Context
Surfaced during post-#11592-merge V-B-A on ai:sync-github-workflow (2026-05-18 ~20:55Z). Two [ARCHIVE ANOMALY] WARN emitted for issue #7910 within a single sync run — once in reconcile phase, once in pull phase:
[WARN] 🚨 [ARCHIVE ANOMALY] Issue #7910 closedAt shift detected: moving from bucket 'v11.12.0' to 'v11.13.0'. Dry-run review required.
Operator-direction 2026-05-18 ~21:05Z (in-session paraphrase): "VBA => reducing noise (for all real synced items) !== regression bug where an item got moved, that was not changed." Cycle-1 V-B-A pattern-matched against PR #11486 (which reduced WARN noise for genuinely-changed items) and falsely concluded "known intentional behavior." Operator-corrected V-B-A re-investigated and confirmed: this is a real regression — an UNCHANGED item is getting re-bucketed every sync.
The Problem
Empirical observation
Issue #7910 (CLOSED 2025-11-29T11:41:17Z, milestone 11.12.0, currently archived at resources/content/archive/issues/v11.12.0/chunk-1/issue-7910.md) hasn't been modified since 2025-11-29T11:44:14Z. Yet every sync emits the WARN "moving from v11.12.0 to v11.13.0."
GitHub release timeline:
- v11.12.0 published
2025-11-29T11:32:31Z (release body explicitly lists "Enhance SEO generator to support middleware-compatible routes (Issue #7910)" — #7910 IS fixed in v11.12.0)
- v11.13.0 published
2025-11-29T12:34:29Z (release body lists Issues #7911, #7912 — NOT #7910)
The CORRECT bucket per release-body content is v11.12.0. The syncer's inference logic computes v11.13.0.
Root cause
.sync-metadata.json for #7910 persists these fields:
{
"state": "CLOSED",
"closedAt": "2025-11-29T11:41:17Z",
"updatedAt": "2025-11-29T11:44:14Z",
"contentHash": "79ddf88bcecdf7eacf03784e3b3a2540eb740338ece6e55c5387314d7603e843",
"commentsTotal": 1
}
No milestone field.
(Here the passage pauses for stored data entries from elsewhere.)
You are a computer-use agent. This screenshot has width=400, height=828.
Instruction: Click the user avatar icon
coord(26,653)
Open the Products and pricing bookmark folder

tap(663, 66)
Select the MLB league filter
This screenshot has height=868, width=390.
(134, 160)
The on-disk frontmatter file has milestone: 11.12.0 but it's not captured in the sync metadata.
IssueSyncer.mjs#planBuckets (ai/services/github-workflow/sync/IssueSyncer.mjs:364-385):
for (const issue of combined.values()) {
let version = null;
if (issue.state === 'CLOSED') {
if (issue.milestone?.title) {
version = issue.milestone.title.startsWith(...) ? ... : ...;
} else if (issue.closedAt) {
const closed = new Date(issue.closedAt);
const release = (ReleaseNotesSyncer.sortedReleases || [])
.find(r => new Date(r.publishedAt) > closed);
if (release) {
version = ...;
}
}
}
}
Line 387-403: issue.oldVersion (v11.12.0) derived from cached path; version (v11.13.0) derived from fallback inference. They differ → WARN emits with "Dry-run review required" framing.
Sealed-chunk enforcement (line ~569-602) preserves the physical archive location (file stays at v11.12.0/) — good safety, but the WARN keeps firing because the metadata never captures the milestone.
Why fallback inference is wrong-shape for this case
The fallback find(r => new Date(r.publishedAt) > closed) assumes release-publish-time monotonically aligns with which release contains a given issue. That assumption breaks when:
- An issue is closed BEFORE the release containing its fix is published (rare for routine issues; common for issues closed during release-cut window where the closing PR is already in the next-release branch).
- Releases are published in batches very close together (multiple releases in the same hour, as happened 2025-11-29: v11.12.0 at 11:32 + v11.13.0 at 12:34 + sibling releases earlier the same day).
For #7910 specifically: the PR that fixed #7910 landed in v11.12.0's release branch, but #7910 wasn't auto-closed until AFTER v11.12.0's release publish — so the timestamp-only inference computes the WRONG bucket.
The Architectural Reality
- Source of authority for
(issue, version) pairs: GitHub release-body content (the human-curated ## 📦 Full Changelog references) > GitHub milestone field > closedAt-timestamp-vs-release-publish-timestamp inference.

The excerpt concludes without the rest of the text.